If your argument is that fetuses have full human potential and therefore should not be killed, then what about sperm and eggs? They have potential as well.
Thread 7:
Me:
This argument offers good categorical moral reasoning against abortion, but it doesn't address a more utilitarian approach, nor does it address nuances in approaches to value, and rights. First of all, no life is of infinite worth. Of course, metaphysically, yes, life is of infinite worth, but when it comes down to sacrificing the economy to save lives due to the coronovirus, it's obvious that people don't view life as of infinite value. The way I see it is, over time a human life grows in value, gains ability to take on responsibility, and therefore gains rights. Value, ability, and rights scale together upwards over time. Children cannot make money, they can't vote, nor can they purchase a gun. They need to grow in order to be worthy of those rights. So when a human is in its fetus state, it is in a state of its lowest value, ability, and rights. Since these things grow exponentially, an early fetus may be close to zero and a baby that is born may pass the threshold of value into personhood. Just like you need to be 18 to earn your right to vote, I think it's fair to say that you have to be born to earn your right to life. Now, that being said, a fetus is not of zero value, so it would not be good to carelessly dispose of it. You would need a good reason. Are you not financially ready, and therefore you and the baby are doomed to suffer from economic distress? Are you not emotionally ready, in that you are unable to give the baby an environment that has a father, and therefore greatly increase the chance that you, the baby and society will suffer due to lacking that essential role in the home? Is the circumstance of the pregnancy due to horrific trama and crime that will increase suffering due to PTSD? Will the birth harm or kill the mother? Is the baby destined to have a horrific disability or disease that will increase the suffering of itself and those around it?

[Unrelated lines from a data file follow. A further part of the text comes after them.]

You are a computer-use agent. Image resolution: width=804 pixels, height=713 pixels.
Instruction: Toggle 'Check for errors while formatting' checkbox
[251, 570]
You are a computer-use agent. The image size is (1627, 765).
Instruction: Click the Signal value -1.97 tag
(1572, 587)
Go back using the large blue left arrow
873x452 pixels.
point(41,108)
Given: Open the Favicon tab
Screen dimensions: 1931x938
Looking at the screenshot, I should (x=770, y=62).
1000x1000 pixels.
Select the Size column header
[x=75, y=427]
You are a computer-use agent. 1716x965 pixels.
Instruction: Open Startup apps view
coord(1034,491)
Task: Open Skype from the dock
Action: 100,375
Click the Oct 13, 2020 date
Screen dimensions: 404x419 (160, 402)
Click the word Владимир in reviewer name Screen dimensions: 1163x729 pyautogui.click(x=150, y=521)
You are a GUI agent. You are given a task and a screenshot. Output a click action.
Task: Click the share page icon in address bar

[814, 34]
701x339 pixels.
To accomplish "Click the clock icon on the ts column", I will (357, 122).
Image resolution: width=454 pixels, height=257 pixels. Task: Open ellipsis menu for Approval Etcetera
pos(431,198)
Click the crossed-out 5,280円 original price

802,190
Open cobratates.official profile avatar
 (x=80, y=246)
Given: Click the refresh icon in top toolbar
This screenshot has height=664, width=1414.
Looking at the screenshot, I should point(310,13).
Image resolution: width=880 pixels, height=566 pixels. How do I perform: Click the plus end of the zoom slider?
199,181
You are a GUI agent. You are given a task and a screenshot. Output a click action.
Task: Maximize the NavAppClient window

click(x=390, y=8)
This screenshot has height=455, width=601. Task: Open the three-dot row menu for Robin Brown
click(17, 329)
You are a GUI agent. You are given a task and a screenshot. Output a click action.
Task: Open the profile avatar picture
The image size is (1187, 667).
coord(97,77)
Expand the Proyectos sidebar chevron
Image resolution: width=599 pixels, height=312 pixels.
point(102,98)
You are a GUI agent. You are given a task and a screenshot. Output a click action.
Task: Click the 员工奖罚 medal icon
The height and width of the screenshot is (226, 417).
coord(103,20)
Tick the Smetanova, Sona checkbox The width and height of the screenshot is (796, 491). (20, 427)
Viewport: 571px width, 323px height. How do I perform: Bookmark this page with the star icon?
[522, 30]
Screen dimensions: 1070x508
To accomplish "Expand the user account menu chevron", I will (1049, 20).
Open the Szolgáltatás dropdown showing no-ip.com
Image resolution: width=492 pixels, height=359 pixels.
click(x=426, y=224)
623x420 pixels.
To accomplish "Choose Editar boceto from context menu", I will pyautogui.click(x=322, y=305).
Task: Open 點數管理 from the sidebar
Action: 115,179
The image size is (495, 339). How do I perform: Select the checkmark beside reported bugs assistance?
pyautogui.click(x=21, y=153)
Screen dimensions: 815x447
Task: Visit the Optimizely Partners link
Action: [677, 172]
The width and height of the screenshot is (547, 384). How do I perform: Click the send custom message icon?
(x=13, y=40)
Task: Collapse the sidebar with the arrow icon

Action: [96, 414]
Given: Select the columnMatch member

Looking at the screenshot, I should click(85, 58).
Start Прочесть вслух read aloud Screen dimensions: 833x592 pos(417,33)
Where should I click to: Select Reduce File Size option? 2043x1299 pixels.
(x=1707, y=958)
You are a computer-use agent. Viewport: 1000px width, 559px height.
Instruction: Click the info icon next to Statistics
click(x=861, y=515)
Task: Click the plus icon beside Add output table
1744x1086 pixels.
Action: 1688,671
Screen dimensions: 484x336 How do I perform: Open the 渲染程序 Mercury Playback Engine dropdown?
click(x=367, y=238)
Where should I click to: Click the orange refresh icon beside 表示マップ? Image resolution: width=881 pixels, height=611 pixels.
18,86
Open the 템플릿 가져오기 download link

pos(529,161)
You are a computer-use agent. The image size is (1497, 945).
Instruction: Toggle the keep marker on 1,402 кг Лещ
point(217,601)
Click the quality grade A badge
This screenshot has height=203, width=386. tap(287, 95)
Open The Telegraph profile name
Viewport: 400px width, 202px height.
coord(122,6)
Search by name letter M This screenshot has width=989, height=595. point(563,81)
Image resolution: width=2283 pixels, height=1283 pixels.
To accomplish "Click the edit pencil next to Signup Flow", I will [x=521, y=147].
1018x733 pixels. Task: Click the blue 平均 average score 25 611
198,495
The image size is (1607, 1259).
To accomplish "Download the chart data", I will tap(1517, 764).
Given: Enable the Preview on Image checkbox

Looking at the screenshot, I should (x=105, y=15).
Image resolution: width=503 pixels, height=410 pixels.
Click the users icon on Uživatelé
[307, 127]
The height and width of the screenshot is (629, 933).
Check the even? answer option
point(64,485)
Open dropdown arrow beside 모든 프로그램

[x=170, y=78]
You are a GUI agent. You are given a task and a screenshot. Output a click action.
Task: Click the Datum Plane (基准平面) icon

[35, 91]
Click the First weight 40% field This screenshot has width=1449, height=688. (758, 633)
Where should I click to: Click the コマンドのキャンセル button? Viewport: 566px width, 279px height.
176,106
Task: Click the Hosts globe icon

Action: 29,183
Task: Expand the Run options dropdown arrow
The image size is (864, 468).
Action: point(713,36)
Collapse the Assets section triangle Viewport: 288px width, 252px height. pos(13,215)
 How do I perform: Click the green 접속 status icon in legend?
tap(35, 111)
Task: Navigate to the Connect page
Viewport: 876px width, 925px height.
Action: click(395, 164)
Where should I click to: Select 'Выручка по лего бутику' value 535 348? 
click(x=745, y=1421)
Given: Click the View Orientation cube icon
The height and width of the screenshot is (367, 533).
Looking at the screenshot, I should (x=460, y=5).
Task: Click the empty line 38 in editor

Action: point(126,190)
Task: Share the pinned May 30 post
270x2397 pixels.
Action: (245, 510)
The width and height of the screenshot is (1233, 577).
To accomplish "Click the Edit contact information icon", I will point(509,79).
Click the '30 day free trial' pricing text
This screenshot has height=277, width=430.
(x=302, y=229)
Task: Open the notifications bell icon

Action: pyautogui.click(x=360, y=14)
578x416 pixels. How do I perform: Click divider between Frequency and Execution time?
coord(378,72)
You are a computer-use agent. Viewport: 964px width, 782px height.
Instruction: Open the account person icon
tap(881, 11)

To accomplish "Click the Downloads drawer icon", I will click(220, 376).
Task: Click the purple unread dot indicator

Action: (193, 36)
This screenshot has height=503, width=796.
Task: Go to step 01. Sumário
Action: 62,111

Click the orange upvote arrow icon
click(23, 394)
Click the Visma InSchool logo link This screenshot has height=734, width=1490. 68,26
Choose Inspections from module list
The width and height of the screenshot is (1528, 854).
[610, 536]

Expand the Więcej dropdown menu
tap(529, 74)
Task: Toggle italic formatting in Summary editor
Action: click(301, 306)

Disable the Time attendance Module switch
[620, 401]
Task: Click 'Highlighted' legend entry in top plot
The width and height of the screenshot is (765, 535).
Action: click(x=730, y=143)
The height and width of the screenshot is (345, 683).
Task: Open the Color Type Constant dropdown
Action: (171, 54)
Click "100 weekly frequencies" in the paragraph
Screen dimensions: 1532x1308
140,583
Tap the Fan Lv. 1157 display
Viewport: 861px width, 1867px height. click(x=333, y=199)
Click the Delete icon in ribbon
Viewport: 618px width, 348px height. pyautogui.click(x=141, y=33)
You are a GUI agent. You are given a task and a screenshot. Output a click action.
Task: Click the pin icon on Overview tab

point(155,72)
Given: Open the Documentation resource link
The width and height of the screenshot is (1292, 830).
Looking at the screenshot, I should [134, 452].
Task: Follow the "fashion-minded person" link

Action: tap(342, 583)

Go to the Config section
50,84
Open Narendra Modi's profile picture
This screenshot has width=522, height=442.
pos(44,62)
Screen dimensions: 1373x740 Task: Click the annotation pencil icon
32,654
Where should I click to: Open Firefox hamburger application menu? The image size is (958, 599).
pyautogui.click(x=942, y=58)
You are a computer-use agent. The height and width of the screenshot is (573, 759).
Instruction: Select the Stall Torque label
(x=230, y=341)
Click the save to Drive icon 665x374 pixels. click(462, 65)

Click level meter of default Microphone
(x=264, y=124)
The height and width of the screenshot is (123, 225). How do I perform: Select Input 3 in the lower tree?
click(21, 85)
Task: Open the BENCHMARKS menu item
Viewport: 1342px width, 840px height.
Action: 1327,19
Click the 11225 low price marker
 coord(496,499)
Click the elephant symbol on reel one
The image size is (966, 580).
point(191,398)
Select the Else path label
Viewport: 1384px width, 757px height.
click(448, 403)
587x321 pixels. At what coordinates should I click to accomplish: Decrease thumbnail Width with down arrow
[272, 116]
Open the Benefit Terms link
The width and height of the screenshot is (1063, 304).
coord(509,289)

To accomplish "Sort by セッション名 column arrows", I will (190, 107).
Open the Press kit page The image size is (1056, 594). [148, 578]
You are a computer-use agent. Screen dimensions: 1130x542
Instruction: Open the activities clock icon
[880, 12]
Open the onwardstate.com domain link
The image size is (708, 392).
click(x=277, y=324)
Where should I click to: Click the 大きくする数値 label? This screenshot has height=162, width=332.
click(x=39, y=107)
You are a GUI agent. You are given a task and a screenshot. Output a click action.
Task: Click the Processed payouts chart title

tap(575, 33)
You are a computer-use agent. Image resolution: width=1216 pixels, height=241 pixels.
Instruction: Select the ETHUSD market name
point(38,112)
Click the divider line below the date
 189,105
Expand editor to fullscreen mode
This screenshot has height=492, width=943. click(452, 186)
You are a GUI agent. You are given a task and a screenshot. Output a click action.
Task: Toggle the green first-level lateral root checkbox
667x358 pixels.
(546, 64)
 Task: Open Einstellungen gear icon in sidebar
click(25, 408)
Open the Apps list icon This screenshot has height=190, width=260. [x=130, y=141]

If birthing the baby will create more damage that the value it adds, perhaps an abortion is justified.
Thread 8:
Me:
There is a difference between morality and rights. You have the right to vote, but that doesn't mean that each vote is equally moral. Similarly having the right to abort for bad reasons does not mean that it is moral to abort for bad reasons. Rights are a social rule. Social rules can never fully control morality since morality is way too complex to be managed that way. We much rely on individuals to make moral choices with the rights we give them, since only they understand the moral complexity of their own lives. Christians believe that people are naturally evil, so they are afraid of giving so much moral power to evil women, but Christians are wrong. People are naturally good and they don't want to abort for bad reasons. So this fear of the right to abort is unfounded.